Saturday, December 22, 2012

Preparing for the turkey shoot

‘What the ... is the world about to end?’

‘Last shopping day before Christmas; what were you expecting?  To have the place to yourself?  Try the far end, perhaps there’s some spaces there.’

‘How about we head home?  It’s going to be mayhem.’

‘And what are we going to eat on Christmas day?  Tuna surprise?  No doubt you haven’t bought presents yet either.’

‘I was hoping you’d be happy with a tin of salmon.  Let’s come back later.’

‘They’ll be nothing left but tuna.  We’re never doing that again.  We either come out with a turkey or we die trying.’

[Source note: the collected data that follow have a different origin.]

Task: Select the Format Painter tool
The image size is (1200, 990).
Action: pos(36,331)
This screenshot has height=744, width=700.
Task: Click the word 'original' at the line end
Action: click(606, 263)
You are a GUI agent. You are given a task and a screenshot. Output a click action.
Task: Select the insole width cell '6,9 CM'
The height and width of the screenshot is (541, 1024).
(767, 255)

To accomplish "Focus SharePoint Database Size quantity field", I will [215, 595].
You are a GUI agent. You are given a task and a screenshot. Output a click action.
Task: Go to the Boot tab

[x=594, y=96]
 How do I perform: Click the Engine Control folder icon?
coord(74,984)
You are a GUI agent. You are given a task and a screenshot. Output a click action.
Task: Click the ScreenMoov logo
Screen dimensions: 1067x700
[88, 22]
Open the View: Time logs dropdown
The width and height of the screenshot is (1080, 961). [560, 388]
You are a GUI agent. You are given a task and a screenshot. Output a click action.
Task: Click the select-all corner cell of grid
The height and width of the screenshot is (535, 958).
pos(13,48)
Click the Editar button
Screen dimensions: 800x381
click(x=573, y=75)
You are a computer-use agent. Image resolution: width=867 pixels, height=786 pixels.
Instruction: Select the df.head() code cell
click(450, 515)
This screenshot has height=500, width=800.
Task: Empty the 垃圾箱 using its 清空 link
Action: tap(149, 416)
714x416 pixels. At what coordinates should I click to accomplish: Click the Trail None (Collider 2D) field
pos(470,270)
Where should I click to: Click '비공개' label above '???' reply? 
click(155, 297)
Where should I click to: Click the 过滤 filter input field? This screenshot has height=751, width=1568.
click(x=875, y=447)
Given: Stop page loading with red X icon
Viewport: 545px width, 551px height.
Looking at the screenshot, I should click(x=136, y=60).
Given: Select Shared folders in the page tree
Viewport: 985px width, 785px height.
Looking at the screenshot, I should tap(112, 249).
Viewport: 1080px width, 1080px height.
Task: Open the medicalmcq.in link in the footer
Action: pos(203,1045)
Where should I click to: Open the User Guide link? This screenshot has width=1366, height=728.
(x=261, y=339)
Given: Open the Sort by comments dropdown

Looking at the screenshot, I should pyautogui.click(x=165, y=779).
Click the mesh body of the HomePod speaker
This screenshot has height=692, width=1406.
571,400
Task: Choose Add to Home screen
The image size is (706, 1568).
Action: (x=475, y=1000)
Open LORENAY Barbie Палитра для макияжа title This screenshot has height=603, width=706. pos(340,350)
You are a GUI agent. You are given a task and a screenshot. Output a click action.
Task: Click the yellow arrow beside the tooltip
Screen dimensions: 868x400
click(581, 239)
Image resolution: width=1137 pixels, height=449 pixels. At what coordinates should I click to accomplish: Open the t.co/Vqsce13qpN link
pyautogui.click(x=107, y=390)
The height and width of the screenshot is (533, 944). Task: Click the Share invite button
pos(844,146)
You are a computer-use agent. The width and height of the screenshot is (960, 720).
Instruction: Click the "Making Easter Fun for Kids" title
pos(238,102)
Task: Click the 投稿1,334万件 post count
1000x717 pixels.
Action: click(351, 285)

A drabble is a story of exactly 100 words

Friday, December 21, 2012

Soon to be relaxing at the Diggers Rest Hotel

Having vented my frustration at some of the vagaries of Australian publishing, I now have a more positive note.  A friend has managed to purchase a copy of The Diggers Rest Hotel by Geoffrey McGeachin (quite possibly the last for sale in Oz), had it shipped to her and has tucked it into her suitcase for me, along with Sulari Gentill's A Decline in Prophets, for the long flight back to Ireland.  I hope to be checking into said hotel some time in the new year and hopefully it will have been worth the journey.

Thursday, December 20, 2012

Review of The Information by James Gleick (Fourth Estate, 2011)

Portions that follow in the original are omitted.